Records from a data collection:
☆ ☆ ☆

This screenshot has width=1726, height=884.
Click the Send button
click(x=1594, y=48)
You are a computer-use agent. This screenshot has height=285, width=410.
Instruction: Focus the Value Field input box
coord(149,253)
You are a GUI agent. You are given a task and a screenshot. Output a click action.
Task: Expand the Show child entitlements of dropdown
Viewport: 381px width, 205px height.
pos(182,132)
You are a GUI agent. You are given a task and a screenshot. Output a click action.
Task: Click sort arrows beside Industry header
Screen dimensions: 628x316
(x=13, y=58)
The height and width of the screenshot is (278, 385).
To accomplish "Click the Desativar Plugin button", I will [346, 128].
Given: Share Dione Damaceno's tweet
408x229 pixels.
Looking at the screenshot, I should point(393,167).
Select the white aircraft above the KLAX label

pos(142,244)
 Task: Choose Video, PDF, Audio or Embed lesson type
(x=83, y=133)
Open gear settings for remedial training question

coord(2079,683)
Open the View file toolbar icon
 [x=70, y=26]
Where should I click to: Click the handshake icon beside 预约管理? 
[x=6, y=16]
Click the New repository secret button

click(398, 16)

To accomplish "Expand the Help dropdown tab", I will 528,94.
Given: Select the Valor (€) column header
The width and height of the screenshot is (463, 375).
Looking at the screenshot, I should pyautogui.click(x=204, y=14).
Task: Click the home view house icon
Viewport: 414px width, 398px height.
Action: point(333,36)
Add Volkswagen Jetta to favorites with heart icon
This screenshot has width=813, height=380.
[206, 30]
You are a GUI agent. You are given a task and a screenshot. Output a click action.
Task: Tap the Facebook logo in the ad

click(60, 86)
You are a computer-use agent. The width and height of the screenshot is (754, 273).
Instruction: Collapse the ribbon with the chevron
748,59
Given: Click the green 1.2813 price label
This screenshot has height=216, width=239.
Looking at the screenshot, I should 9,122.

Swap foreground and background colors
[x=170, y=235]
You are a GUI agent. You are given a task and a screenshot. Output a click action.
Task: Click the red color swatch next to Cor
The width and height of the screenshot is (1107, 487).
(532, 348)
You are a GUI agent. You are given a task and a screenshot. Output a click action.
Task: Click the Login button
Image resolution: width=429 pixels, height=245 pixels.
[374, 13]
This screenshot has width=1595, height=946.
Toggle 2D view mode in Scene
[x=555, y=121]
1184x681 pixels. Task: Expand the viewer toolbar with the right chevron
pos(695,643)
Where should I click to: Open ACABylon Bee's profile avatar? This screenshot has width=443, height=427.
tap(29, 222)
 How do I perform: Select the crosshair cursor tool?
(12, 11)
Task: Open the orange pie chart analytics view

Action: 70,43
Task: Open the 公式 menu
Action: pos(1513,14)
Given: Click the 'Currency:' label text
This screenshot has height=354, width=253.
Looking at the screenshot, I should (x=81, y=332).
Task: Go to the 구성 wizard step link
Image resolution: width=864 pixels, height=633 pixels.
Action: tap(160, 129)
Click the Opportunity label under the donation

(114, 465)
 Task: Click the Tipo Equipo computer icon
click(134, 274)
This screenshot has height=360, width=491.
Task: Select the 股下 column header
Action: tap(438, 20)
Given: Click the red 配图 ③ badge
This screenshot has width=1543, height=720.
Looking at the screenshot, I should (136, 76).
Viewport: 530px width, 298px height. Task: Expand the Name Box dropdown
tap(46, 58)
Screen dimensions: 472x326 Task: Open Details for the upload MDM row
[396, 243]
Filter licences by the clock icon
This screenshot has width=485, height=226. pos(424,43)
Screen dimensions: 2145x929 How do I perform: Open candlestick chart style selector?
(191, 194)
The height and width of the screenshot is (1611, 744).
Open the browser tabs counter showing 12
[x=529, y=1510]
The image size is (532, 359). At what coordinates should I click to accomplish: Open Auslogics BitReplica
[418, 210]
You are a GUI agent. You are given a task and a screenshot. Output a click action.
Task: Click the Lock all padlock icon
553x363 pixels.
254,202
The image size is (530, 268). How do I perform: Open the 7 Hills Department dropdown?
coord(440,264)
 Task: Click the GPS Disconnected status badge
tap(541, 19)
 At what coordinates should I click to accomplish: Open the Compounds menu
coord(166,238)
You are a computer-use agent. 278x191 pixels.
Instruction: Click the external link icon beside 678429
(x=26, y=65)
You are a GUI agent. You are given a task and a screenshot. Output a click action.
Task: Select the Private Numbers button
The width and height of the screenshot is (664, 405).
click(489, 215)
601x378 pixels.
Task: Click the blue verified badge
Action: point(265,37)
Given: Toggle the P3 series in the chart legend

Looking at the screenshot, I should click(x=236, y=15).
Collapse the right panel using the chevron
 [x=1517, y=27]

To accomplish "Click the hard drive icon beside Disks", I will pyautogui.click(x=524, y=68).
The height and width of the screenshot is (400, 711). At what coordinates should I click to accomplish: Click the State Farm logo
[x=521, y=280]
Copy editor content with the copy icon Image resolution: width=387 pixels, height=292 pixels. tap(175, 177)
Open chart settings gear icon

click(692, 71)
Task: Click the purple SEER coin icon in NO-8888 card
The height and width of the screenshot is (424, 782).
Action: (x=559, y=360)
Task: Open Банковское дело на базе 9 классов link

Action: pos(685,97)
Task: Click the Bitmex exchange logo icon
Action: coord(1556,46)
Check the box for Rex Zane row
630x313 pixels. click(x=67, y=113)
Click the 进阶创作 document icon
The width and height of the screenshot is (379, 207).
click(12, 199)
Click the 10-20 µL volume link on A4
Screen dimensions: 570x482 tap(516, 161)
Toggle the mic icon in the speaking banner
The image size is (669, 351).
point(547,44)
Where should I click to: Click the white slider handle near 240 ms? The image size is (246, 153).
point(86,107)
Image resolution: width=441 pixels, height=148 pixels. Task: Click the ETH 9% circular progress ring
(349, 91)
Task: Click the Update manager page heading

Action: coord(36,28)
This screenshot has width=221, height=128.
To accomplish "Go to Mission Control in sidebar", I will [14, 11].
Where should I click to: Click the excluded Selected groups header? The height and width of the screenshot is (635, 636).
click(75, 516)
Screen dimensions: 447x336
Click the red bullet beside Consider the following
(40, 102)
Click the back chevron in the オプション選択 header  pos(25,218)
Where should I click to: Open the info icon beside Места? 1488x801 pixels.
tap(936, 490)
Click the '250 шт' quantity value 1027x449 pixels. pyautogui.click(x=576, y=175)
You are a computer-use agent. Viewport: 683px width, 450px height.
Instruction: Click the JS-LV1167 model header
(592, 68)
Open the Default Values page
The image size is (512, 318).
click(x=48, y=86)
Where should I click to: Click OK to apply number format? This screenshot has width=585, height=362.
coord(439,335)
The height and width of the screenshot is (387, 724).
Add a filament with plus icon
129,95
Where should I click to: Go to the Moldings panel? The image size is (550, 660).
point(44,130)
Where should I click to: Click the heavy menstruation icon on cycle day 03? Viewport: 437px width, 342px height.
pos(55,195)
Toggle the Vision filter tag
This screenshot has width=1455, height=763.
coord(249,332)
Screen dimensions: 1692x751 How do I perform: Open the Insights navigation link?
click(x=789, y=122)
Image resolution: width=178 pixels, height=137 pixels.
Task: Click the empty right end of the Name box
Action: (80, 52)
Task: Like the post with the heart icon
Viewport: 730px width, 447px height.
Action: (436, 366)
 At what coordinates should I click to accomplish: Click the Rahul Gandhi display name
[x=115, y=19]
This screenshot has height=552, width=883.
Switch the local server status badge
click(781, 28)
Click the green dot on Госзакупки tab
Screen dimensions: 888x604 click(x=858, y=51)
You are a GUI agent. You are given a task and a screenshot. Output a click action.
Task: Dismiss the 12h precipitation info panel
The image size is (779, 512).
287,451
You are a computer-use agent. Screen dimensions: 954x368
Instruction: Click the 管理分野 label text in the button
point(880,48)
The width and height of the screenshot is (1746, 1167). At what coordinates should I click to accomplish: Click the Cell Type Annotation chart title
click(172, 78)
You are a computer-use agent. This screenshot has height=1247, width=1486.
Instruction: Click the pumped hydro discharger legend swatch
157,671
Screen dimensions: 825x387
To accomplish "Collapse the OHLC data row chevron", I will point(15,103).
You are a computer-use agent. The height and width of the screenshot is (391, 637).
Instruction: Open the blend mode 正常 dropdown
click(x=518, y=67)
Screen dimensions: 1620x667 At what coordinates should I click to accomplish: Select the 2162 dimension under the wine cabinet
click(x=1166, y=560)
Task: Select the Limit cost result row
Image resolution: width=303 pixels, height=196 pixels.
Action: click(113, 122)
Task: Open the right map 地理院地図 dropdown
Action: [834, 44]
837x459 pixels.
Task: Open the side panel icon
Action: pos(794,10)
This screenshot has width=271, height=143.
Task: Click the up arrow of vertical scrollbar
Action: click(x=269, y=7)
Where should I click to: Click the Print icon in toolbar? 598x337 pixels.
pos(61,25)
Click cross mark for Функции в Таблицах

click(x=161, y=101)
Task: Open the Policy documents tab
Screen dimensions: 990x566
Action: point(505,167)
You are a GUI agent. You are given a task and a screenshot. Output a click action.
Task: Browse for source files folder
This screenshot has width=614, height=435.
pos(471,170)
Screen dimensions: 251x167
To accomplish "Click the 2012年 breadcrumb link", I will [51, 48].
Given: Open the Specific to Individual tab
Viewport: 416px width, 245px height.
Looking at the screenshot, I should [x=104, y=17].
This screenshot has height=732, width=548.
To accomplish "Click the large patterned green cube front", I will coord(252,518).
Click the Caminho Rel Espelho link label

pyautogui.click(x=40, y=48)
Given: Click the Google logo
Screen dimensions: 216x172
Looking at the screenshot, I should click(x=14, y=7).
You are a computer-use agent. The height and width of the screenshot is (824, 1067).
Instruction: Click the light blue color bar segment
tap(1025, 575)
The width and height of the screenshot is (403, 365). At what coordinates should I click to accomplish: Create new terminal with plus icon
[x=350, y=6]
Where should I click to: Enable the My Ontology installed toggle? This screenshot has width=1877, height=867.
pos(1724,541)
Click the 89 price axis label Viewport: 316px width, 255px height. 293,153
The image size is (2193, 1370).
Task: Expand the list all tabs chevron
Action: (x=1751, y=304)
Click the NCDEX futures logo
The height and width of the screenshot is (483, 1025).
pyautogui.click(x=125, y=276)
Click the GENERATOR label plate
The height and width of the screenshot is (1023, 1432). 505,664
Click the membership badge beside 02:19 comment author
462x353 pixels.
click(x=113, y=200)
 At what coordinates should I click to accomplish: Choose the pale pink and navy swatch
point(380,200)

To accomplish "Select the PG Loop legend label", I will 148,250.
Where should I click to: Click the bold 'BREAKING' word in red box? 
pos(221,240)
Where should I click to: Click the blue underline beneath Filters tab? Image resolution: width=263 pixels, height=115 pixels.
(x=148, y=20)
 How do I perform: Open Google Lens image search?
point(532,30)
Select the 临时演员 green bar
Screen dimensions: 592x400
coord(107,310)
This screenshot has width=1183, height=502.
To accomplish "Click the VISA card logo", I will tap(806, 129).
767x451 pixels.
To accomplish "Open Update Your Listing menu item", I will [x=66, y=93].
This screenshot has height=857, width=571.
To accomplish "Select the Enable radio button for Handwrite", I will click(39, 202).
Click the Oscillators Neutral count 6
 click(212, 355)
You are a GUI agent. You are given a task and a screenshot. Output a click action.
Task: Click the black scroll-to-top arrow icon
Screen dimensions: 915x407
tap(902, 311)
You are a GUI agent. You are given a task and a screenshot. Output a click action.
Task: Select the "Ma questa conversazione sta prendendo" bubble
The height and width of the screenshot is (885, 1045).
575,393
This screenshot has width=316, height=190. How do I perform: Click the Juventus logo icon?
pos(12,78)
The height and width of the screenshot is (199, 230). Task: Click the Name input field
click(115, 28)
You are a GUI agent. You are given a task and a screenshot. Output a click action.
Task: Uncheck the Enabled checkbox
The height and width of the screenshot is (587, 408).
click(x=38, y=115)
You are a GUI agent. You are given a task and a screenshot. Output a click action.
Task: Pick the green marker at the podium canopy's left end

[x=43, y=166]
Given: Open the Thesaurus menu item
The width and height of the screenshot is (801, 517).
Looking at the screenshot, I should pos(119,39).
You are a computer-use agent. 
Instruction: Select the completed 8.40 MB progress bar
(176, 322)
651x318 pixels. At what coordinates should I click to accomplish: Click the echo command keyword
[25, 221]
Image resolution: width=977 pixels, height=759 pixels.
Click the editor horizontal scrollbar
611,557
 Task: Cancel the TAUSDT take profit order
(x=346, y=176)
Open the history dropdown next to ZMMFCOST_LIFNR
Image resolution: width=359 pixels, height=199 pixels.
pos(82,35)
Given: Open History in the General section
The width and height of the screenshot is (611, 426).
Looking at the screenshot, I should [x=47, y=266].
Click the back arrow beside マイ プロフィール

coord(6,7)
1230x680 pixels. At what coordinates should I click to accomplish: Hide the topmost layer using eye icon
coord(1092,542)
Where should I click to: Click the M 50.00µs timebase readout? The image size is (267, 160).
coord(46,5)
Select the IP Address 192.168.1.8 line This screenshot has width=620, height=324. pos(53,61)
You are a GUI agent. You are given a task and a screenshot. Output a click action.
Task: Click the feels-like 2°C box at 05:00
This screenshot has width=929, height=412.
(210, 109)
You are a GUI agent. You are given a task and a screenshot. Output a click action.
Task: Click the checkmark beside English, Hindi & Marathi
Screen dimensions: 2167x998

☆ ☆ ☆

- REQUEST -
How many lines of the items contain the word "logo"? Give only the number.

- RESULT FOR THIS EXERCISE -
7